Sir Isaac Newton

Definitio. I.

Quantitas materiæ est mensura ejusdem orta ex illius densitate et magnitudine conjunctim.

Definition I

The quantity of matter is the measure of the same, arising from its density and bulk conjunctly.

                        (Newton, translation by Motte)

This is Newton’s definition of mass. Newton had to be extremely clear about his terms: many of them were new. He needed definitions to communicate clearly with professional scientists. This is what definitions are for.

There is a tradition of using definitions in science education. In modern times, the core knowledge movement has embraced definitions – you can prove that a learner has learnt them.


Illustration by Mary Lee

But using definitions for learning has problems. A good definition has a subtlety and precision of language that makes them inaccessible to learners. You need to understand the concept before the definition is useful.

The definition of mass that I use is: mass is the resistance of a body to acceleration. But by the time you have understood the term acceleration, you’ve got a good grasp of mass already.

So I don’t give students a written definition of mass and expect them to be able to do anything with it. Instead, when I teach mass, I get students to experience it.
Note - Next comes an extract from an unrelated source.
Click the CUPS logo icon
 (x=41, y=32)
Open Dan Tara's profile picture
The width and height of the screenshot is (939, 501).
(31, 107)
I need to keep mass and weight separate in my students’ minds, so everything has to happen horizontally. I get them to push a trolley with masses on – I ask them to accelerate and decelerate the trolley with their hands. Everyone has to do it. They get to feel mass as a resistance to changing speed. It’s a different sort of knowledge – it is still core knowledge, but it isn’t a definition.

Using written definitions takes some thought.

Definitions are useful when the meaning builds upon concepts learners already have a strong grasp of. Momentum, for example, needs a definition: it is the product of mass and velocity. You don’t teach momentum before students know mass and velocity (there is a well established sequence of teaching science, developed over centuries). For teaching, definitions need meaning.

“I am implying – well, no, I am stating – that every teacher should get his or her students to think about the meaning of material.”

(Willingham – Why Don’t Students Like School?)

Every lesson I saw this week and last had a section on definitions. The method I have seen most has been:

Define the concept in your own words.

Look at an ‘official’ definition.

Part 1 is an attempt to get students to think about the meaning, but it is very challenging. I think too challenging. The writer needs to have a very clear overview not only of the phenomena, but also the limits, context and potential misunderstandings of the phenomena. Before you can define a word, you need an expert’s understanding of it. It is far more likely that this exercise will have students practising (and learning) something incorrect.

Part 2 involves reading, but typically not deep reading, so is a far less memorable activity. And memory is what we are aiming for.

My first rule of definitions is to ensure that learners already have a decent understanding of the concept.

My second rule of definitions is use a good one. Don’t ‘invent’ one on the fly: it takes time to refine a decent definition and you want a consistent definition between teachers and across years. It makes sense to use the exam board definition if available.

Here is a different model for teaching definitions:

  • Experience the phenomena – erosion, rotation, current. This could be through practical work, simulations and models, video etc.
  • Discuss the phenomena. Assess whether your learners have seen what you wanted them to see (plan this section – ask really good questions and make sure everyone can answer).
  • Show the definition you want them to learn.
  • Read the definition closely. Explore the clever wording. What does it say? What doesn’t it say? Is it perfect? What words did the writer use? I use sentence starters to prompt questioning, evalaution and rewording: I wonder….. In other words…. This would be better if…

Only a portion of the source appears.